意図は胃と頭を揺らし、自己の内側に向かう。広浦の未来が広浦の過去に意図を投げかけているのだとしたら。そうであれば、どうか、未来の自分が意図するのを止めて、過去の自分から手を引き、放っておいてくれないだろうかと念じる。
こんなときにも、松崎の肢体が脳に繰り返される。声が頭の中で繰り返される。あの体育大会の日、目には松崎の胸元しか焼き付いていないが、耳に焼き付いていた言葉はなかったか。
頭を振って、爛れた脳を元の軸に戻そうと試みる。十九時四十分を繰り返している。音がないのでそれと分かる。
家の中に入って、服を着て、生煮えの牛肉を胃に詰めて、やっぱり吐いた。ケトルのお湯のなりそこないで口をすすぐ。

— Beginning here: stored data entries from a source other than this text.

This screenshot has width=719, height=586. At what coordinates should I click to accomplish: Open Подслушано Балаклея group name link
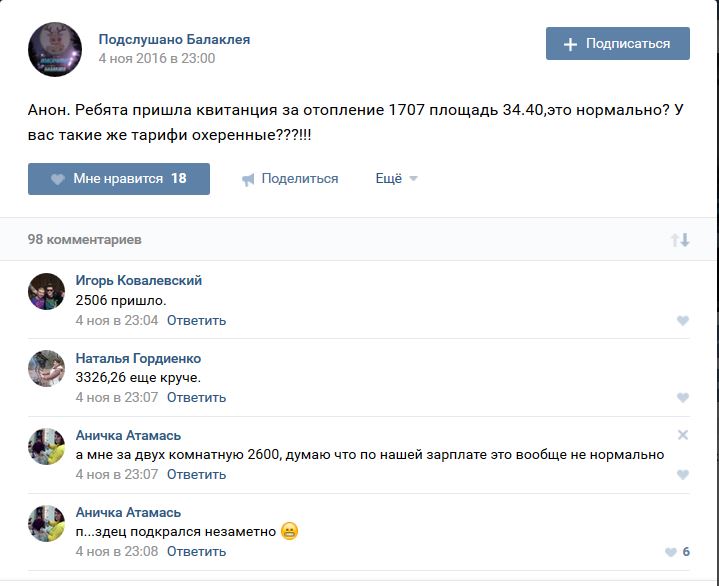pos(174,39)
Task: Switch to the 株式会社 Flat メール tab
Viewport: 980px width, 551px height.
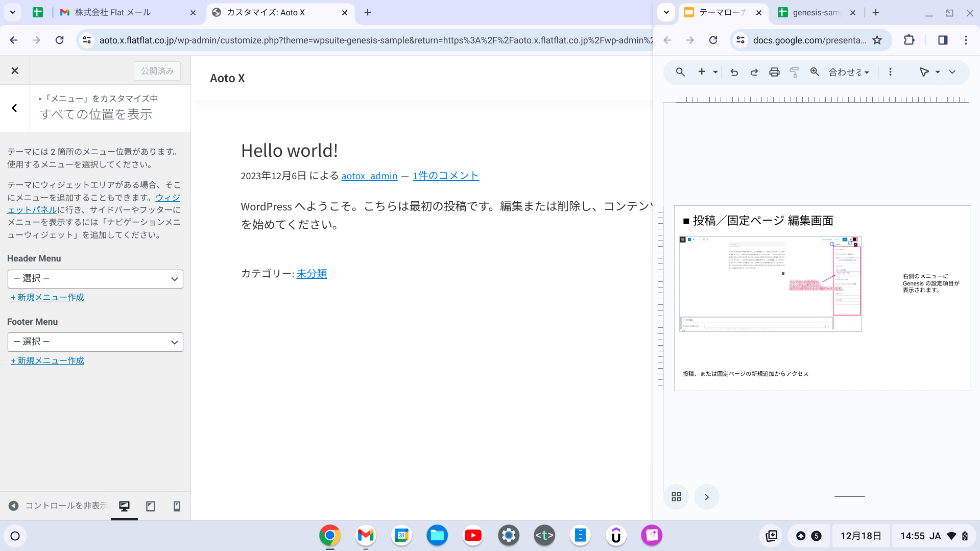Action: coord(113,12)
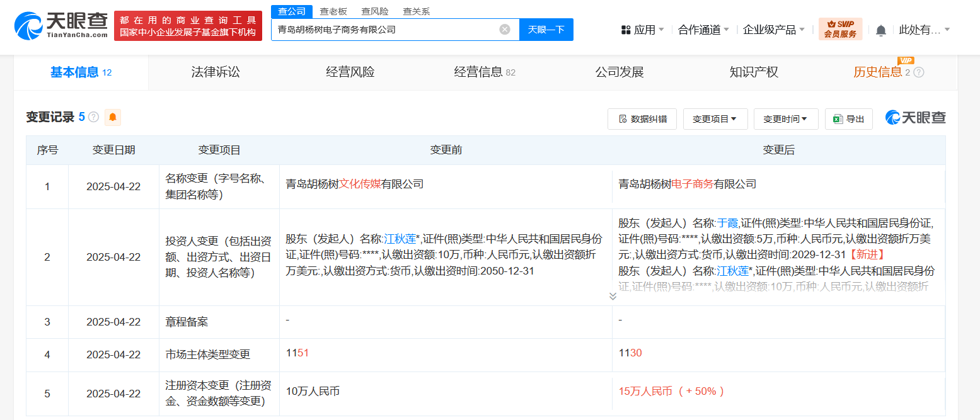The height and width of the screenshot is (420, 980).
Task: Click 导出 export button
Action: tap(848, 119)
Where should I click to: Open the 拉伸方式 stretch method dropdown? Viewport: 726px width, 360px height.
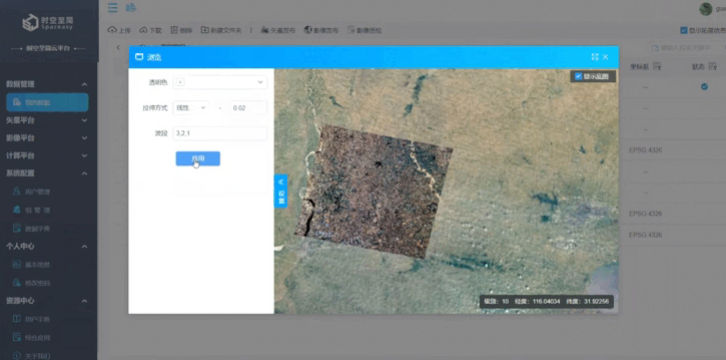tap(191, 108)
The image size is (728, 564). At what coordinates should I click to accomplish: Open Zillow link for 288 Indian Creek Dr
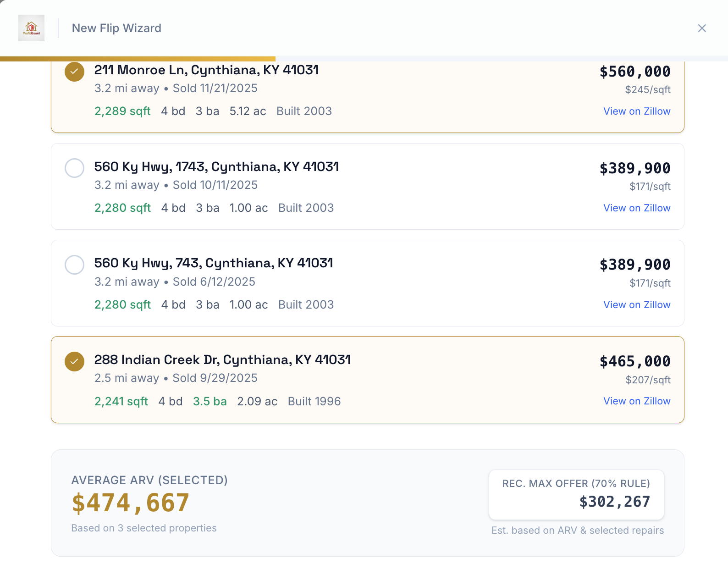[x=636, y=401]
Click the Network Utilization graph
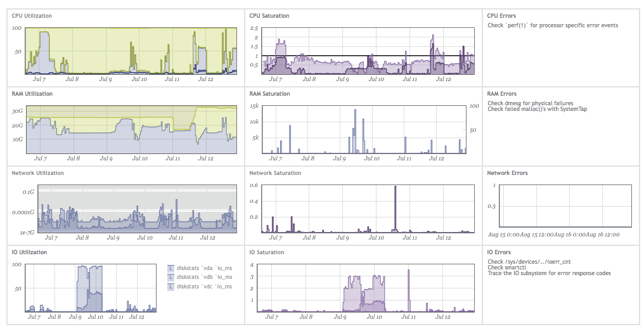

日記帳を細かく破ってゴミ箱に捨てた。これまでの講義ノートをはさみで切って捨てた。松崎が通っている大学の赤本を捨てた。もう、あとは何もない。何度か松崎の盗撮動画を見る。十九時四十分に何度も繰り返し見て、飽きるほどに見て、スマホを放り投げて天井を見た。
そして、運命に祈った。どうか、この繰り返す運命に至らせた未来の僕の中にある三千大千世界の決議が固まって、僕のことを忘れてくれますように。
それから、松崎が言った言葉をようやく思い出した。
数瞬が一回か無限に近い回数を過ぎて、ホテル街の真ん中でガラの悪い男の、筋肉質な女の手首を引っ張る右手を止める者がいた。そうして、松崎は脂汗を流し始めた。